[SOURCE MATERIAL Boundary: Start]

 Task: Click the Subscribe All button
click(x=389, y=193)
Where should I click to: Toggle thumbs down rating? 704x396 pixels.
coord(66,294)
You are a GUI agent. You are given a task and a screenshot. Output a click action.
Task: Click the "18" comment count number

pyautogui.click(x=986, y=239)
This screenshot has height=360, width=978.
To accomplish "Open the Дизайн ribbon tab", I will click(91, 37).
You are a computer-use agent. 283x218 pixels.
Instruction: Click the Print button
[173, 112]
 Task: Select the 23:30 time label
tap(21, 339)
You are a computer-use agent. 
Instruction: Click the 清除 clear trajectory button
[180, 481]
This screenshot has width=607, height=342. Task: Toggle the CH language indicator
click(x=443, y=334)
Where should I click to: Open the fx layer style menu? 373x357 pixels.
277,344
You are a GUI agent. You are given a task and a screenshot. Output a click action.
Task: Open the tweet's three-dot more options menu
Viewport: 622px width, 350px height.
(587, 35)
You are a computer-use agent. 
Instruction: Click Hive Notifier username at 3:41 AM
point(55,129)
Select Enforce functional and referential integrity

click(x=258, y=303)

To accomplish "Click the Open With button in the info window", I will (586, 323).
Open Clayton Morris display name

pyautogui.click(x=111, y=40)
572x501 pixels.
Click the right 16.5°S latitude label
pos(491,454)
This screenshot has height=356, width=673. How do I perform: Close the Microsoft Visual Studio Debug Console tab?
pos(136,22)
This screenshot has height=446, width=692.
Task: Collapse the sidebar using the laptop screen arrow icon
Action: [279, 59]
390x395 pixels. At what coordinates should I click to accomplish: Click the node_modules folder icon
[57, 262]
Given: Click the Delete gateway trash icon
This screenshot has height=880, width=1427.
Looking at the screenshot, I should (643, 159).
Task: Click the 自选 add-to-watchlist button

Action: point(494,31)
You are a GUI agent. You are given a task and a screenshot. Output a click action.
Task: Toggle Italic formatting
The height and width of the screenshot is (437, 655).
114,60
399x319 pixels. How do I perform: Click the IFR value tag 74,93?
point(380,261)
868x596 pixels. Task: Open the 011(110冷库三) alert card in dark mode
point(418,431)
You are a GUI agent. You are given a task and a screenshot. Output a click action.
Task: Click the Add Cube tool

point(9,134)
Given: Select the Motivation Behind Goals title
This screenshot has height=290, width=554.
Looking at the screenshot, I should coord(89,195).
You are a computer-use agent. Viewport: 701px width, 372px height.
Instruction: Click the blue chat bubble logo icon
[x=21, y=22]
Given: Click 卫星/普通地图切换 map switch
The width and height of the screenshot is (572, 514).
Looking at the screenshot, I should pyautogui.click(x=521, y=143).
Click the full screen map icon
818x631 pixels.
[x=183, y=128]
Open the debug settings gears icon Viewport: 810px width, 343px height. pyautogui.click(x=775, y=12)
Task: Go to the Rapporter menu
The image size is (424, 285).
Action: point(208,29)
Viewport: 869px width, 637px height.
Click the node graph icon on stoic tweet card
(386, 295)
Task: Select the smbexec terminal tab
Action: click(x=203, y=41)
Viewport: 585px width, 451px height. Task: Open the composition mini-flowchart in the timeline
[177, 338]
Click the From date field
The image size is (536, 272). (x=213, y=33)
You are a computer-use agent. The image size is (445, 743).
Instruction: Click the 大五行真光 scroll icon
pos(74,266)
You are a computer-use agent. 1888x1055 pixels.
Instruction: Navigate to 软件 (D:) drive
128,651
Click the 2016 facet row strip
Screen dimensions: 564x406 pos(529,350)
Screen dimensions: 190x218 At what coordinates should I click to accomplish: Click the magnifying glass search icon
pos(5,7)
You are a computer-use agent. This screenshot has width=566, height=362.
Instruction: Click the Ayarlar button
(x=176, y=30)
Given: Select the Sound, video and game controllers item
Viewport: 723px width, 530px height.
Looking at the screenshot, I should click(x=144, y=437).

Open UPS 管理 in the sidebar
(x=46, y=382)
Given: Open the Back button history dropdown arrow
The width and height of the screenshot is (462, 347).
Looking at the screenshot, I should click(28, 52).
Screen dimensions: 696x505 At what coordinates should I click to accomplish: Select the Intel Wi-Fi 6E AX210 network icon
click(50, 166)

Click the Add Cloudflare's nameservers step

[SOURCE MATERIAL Boundary: End]

WHAT YOU HAVE TO DO ▸ Reproduce all records exactly, without omissions.

ANSWER SECTION ▸
 Task: Click the Subscribe All button
click(x=389, y=193)
Where should I click to: Toggle thumbs down rating? 704x396 pixels.
coord(66,294)
You are a GUI agent. You are given a task and a screenshot. Output a click action.
Task: Click the "18" comment count number

pyautogui.click(x=986, y=239)
This screenshot has height=360, width=978.
To accomplish "Open the Дизайн ribbon tab", I will click(91, 37).
You are a computer-use agent. 283x218 pixels.
Instruction: Click the Print button
[173, 112]
 Task: Select the 23:30 time label
tap(21, 339)
You are a computer-use agent. 
Instruction: Click the 清除 clear trajectory button
[180, 481]
This screenshot has width=607, height=342. Task: Toggle the CH language indicator
click(x=443, y=334)
Where should I click to: Open the fx layer style menu? 373x357 pixels.
277,344
You are a GUI agent. You are given a task and a screenshot. Output a click action.
Task: Open the tweet's three-dot more options menu
Viewport: 622px width, 350px height.
(587, 35)
You are a computer-use agent. 
Instruction: Click Hive Notifier username at 3:41 AM
point(55,129)
Select Enforce functional and referential integrity

click(x=258, y=303)

To accomplish "Click the Open With button in the info window", I will (586, 323).
Open Clayton Morris display name

pyautogui.click(x=111, y=40)
572x501 pixels.
Click the right 16.5°S latitude label
pos(491,454)
This screenshot has height=356, width=673. How do I perform: Close the Microsoft Visual Studio Debug Console tab?
pos(136,22)
This screenshot has height=446, width=692.
Task: Collapse the sidebar using the laptop screen arrow icon
Action: [279, 59]
390x395 pixels. At what coordinates should I click to accomplish: Click the node_modules folder icon
[57, 262]
Given: Click the Delete gateway trash icon
This screenshot has height=880, width=1427.
Looking at the screenshot, I should (643, 159).
Task: Click the 自选 add-to-watchlist button

Action: point(494,31)
You are a GUI agent. You are given a task and a screenshot. Output a click action.
Task: Toggle Italic formatting
The height and width of the screenshot is (437, 655).
114,60
399x319 pixels. How do I perform: Click the IFR value tag 74,93?
point(380,261)
868x596 pixels. Task: Open the 011(110冷库三) alert card in dark mode
point(418,431)
You are a GUI agent. You are given a task and a screenshot. Output a click action.
Task: Click the Add Cube tool

point(9,134)
Given: Select the Motivation Behind Goals title
This screenshot has height=290, width=554.
Looking at the screenshot, I should coord(89,195).
You are a computer-use agent. Viewport: 701px width, 372px height.
Instruction: Click the blue chat bubble logo icon
[x=21, y=22]
Given: Click 卫星/普通地图切换 map switch
The width and height of the screenshot is (572, 514).
Looking at the screenshot, I should pyautogui.click(x=521, y=143).
Click the full screen map icon
818x631 pixels.
[x=183, y=128]
Open the debug settings gears icon Viewport: 810px width, 343px height. pyautogui.click(x=775, y=12)
Task: Go to the Rapporter menu
The image size is (424, 285).
Action: point(208,29)
Viewport: 869px width, 637px height.
Click the node graph icon on stoic tweet card
(386, 295)
Task: Select the smbexec terminal tab
Action: click(x=203, y=41)
Viewport: 585px width, 451px height. Task: Open the composition mini-flowchart in the timeline
[177, 338]
Click the From date field
The image size is (536, 272). (x=213, y=33)
You are a computer-use agent. The image size is (445, 743).
Instruction: Click the 大五行真光 scroll icon
pos(74,266)
You are a computer-use agent. 1888x1055 pixels.
Instruction: Navigate to 软件 (D:) drive
128,651
Click the 2016 facet row strip
Screen dimensions: 564x406 pos(529,350)
Screen dimensions: 190x218 At what coordinates should I click to accomplish: Click the magnifying glass search icon
pos(5,7)
You are a computer-use agent. This screenshot has width=566, height=362.
Instruction: Click the Ayarlar button
(x=176, y=30)
Given: Select the Sound, video and game controllers item
Viewport: 723px width, 530px height.
Looking at the screenshot, I should click(x=144, y=437).

Open UPS 管理 in the sidebar
(x=46, y=382)
Given: Open the Back button history dropdown arrow
The width and height of the screenshot is (462, 347).
Looking at the screenshot, I should click(28, 52).
Screen dimensions: 696x505 At what coordinates should I click to accomplish: Select the Intel Wi-Fi 6E AX210 network icon
click(50, 166)

Click the Add Cloudflare's nameservers step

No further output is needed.